**Set of tasks**
a: State only the number of lines in the listing that contain the string "layer".
b: Resume the 7 Wonders article and continue writing it from its final line.

**Passage given**
7 Things to Know About ‘7 Wonders’—Late to the Party

Reading Time: 8 minutes
Art: Repos Production Composition: Rory Bristol
Art: Repos Production
Composition: Rory Bristol

Since 2010, 7 Wonders (the board game) has been charming game groups across the world. With over 30 prestigious gaming awards, it’s no wonder that so many of my friends have played this game many times. Playing 7 Wonders with those folks always means I won’t need to explain the rules, and play runs smoothly and quickly. “Ah,” you insist, “what about kids?” And there lies the rub. Our kids were many years too young to play 7 Wonders when it was released, and recently asked to play. Here are the 7 things I explained to them before we played.

The 7 Wonders

Number 1:
Every player receives a Wonder at the beginning of the game. Each Wonder has its advantages and costs, but most are friendly to every player. The Wonders available are, in no particular order:

  1. The Colossus of Rhodes (Located in Rhodos)
  2. The Temple of Artemis (Located in Ephesus)

**Record extracts**

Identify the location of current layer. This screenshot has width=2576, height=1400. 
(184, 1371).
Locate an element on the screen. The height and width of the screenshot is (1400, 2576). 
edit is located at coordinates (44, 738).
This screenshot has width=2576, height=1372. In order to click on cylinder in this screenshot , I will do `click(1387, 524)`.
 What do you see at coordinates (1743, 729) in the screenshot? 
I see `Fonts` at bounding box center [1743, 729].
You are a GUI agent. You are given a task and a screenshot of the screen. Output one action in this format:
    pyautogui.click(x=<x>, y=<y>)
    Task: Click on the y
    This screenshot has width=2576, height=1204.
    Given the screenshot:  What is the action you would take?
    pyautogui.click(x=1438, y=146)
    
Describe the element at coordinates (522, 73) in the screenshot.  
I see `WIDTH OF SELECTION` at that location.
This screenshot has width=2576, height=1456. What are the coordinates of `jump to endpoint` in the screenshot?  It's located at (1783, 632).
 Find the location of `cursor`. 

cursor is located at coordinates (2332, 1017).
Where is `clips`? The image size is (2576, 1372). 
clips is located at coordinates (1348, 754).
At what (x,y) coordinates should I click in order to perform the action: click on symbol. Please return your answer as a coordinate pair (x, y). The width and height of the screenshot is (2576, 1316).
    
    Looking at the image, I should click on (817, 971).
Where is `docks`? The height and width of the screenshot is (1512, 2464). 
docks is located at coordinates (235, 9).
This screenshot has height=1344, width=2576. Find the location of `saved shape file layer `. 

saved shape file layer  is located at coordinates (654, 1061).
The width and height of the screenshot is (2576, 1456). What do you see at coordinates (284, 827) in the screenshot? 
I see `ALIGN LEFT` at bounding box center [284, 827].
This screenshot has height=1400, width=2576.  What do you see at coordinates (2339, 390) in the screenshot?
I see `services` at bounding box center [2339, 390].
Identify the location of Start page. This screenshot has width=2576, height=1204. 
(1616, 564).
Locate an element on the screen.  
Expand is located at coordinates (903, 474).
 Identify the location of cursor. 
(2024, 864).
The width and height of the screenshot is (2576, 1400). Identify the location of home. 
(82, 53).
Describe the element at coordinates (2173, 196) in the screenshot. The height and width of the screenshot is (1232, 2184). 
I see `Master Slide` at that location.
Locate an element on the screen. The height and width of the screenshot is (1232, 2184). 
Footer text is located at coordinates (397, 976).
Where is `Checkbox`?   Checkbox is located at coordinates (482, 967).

**Responses to the exercise**
a: 3

b:
  3. The Statue of Zeus (Located in Olympia)
  4. The Mausoleum of Halicarnassus
  5. The Hanging Gardens of Babylon
  6. The Lighthouse of Alexandria
  7. The Pyramids of Giza

Number 2:

Players play one card per turn, passing the cards between turns. This means that play can be extremely competitive, and strategies will change. This can be difficult for younger kids, who prefer having more control in their play. Explaining up front that each player must do their best with their current hand helped our kids a lot.

Number 3:

Players can take one of the 3 different actions on their turn. They may build a structure from their hand, use a card to build a portion of their Wonder, or discard a card to earn money. This means a player is never out of choices, even if the cards in their current hand aren’t terribly useful.

Number 4:

Most things have a cost. This cost may be simple, such as paying a penny. The costs of cards increase dramatically, but there are many cards early on that allow you to create resources.

Number 5:

Players are not limited to their own resources. Players may also buy resources from their neighbors, which does not take anything from that neighbor, but the neighbor does get paid for making the material available. Without special cards, it costs a player two pennies to gain a resource their neighbor produces. This means that there is an advantage to building lots of resources, as it earns you more money.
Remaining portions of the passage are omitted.